Were you starstruck when you when you met Ralph Finnes and Kristen Scott Thomas?

Felicity Jones: Well, with Ralph I was slightly intimidated because I thought he was going to be a bit like Voldemort. There is a moment when you’re like, “Oh my God, is that Voldemort?” But then Ralph is actually very sweet, kind, lovely person and nothing like Voldemort at all, so… he’s more like Ron Weasley. More like Ron Weasley.

If you do a bad take you’ll be turned into a frog.

Felicity Jones: Yeah, exactly. There’s always that fear.

There’s a scene where Nelly overhears her mom saying that her mom feels she’s not a talented actress. Was it difficult to do the stage scenes where you’re supposed to be not good?
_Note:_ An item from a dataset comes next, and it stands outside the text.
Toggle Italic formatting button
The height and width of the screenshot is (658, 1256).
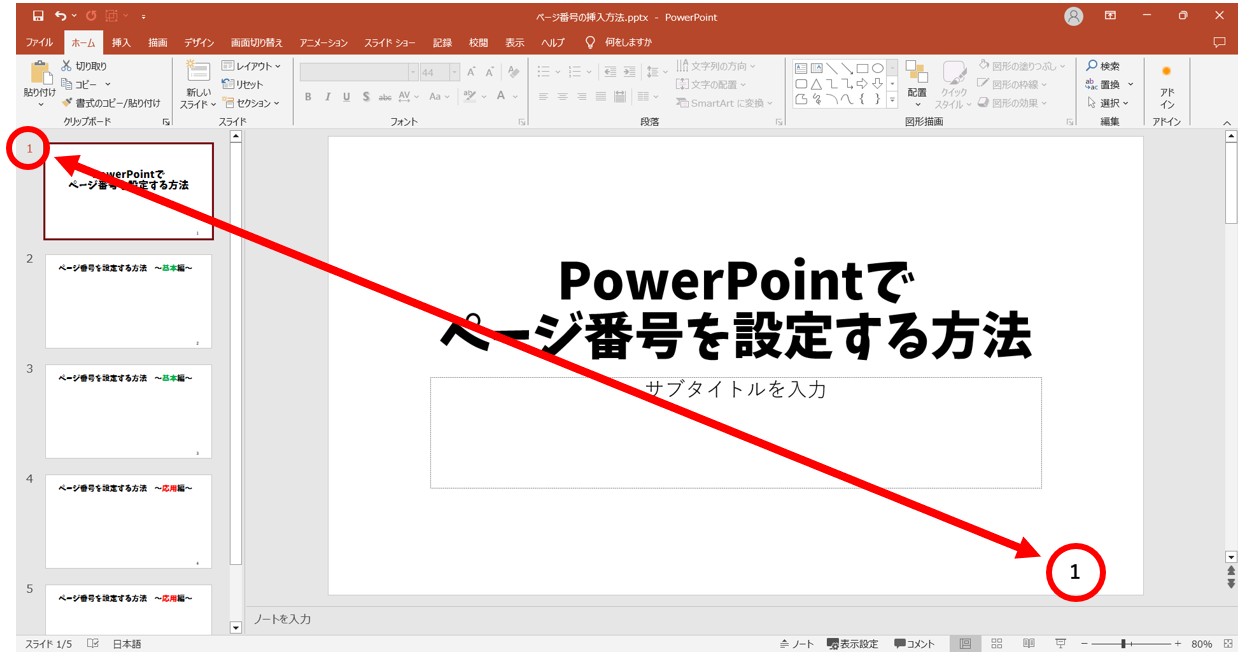328,97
Felicity Jones: Well, yeah. I mean, we talked, Ralph and I talked about this at length actually. Because we thought we don’t want her to be just a hammy actress and I don’t think that was the case. I feel like she just wasn’t comfortable being on stage. I think she hated acting. I think it just didn’t come naturally to her. Rather than her being sort of over the top, it’s more that it wasn’t… it didn’t feel natural to her to be on stage. And so that was more my approach than trying to make her really bad in any sort of broad brushstroke way.